With the few extra dollars he had left over he went to a 7-11 and bought some bread, peanut butter, and fruit snacks for the next few days.
“You people better enjoy what cost a quarter of today’s cash,” Kurt said, handing out the sandwiches when he got back.
The band dug into the fresh meal and Kurt lit a fire. The autumn nights were starting to get chilly.
“This lighter’s almost dead,” Kurt said to himself.
“We can get a new one tomorrow,” Mouse said calmly.
Mouse was hardly where Kurt wasn’t. He looked up to Kurt like a father, or more like a caregiving older brother, and in return, Kurt tried to give Mouse special attention when he needed it. Mouse had been through a lot.
Kurt used the wrapping on the sandwich as fuel for the fire, and picked from a pile of thick branches they collected to keep it alive.

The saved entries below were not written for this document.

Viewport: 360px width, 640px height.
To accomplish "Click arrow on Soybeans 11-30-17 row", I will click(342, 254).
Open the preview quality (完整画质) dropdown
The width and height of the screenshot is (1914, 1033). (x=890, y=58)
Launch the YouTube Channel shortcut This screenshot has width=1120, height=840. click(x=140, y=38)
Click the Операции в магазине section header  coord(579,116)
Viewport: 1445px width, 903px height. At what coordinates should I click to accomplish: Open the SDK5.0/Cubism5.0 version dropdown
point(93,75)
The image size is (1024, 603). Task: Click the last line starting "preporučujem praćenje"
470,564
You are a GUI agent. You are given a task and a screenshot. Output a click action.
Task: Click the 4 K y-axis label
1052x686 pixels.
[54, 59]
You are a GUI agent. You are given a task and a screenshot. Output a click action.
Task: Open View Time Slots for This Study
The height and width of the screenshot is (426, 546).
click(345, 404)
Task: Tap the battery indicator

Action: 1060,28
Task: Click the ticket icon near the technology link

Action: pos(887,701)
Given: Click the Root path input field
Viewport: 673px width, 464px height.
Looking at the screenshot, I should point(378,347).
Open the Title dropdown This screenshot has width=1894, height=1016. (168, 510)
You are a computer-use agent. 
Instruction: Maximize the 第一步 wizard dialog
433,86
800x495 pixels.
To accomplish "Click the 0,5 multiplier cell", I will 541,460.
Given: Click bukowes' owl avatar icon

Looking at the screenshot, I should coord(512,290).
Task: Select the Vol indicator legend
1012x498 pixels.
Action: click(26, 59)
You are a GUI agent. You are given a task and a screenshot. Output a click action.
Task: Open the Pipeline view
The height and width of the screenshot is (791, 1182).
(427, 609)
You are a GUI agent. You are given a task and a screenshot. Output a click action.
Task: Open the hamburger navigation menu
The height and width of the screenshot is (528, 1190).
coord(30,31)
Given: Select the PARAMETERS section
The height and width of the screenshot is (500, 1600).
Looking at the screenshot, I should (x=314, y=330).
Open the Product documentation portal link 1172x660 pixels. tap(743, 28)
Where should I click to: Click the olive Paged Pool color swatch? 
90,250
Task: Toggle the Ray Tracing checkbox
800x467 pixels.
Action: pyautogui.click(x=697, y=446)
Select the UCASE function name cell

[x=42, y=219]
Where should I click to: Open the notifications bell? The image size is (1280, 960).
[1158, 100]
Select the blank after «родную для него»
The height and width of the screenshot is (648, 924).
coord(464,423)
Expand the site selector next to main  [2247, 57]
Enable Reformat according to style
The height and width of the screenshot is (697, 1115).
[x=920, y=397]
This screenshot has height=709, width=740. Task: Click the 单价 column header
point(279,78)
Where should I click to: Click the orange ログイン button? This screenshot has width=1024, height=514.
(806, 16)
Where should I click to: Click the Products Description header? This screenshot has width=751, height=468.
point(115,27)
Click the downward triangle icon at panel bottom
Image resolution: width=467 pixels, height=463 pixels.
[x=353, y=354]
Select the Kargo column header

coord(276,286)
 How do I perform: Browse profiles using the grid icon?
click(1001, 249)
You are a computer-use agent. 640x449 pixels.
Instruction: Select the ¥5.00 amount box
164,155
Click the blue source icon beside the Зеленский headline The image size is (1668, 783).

Kurt hugged his knees to his chest, and Mouse crawled over to Kurt’s sleeping bag, resting his head on Kurt’s shoulder.
“Kurt!” Frankie yelled.
“I need more tampons.”
“Like now?” Kurt said, their financial situation not being able to leave him alone for longer than a minute.
“Like in the next few days,” Frankie yelled back.
She and Mikey were eating their sandwiches and drawing with chalk where Mouse was before Kurt left to pick up dinner.
“Am I going to need those?” Mouse asked Kurt.
Kurt dreaded to reply. “Finish your dinner,” he told Mouse. “We can chat in the morning.”
Disappointed, Mouse crawled back to his food and finished the sub. He couldn’t tell why Kurt wouldn’t answer. Mouse hated how Kurt stressed about money all the time.
But he hated even more how Kurt tried to protect Mouse from things that were undeniable.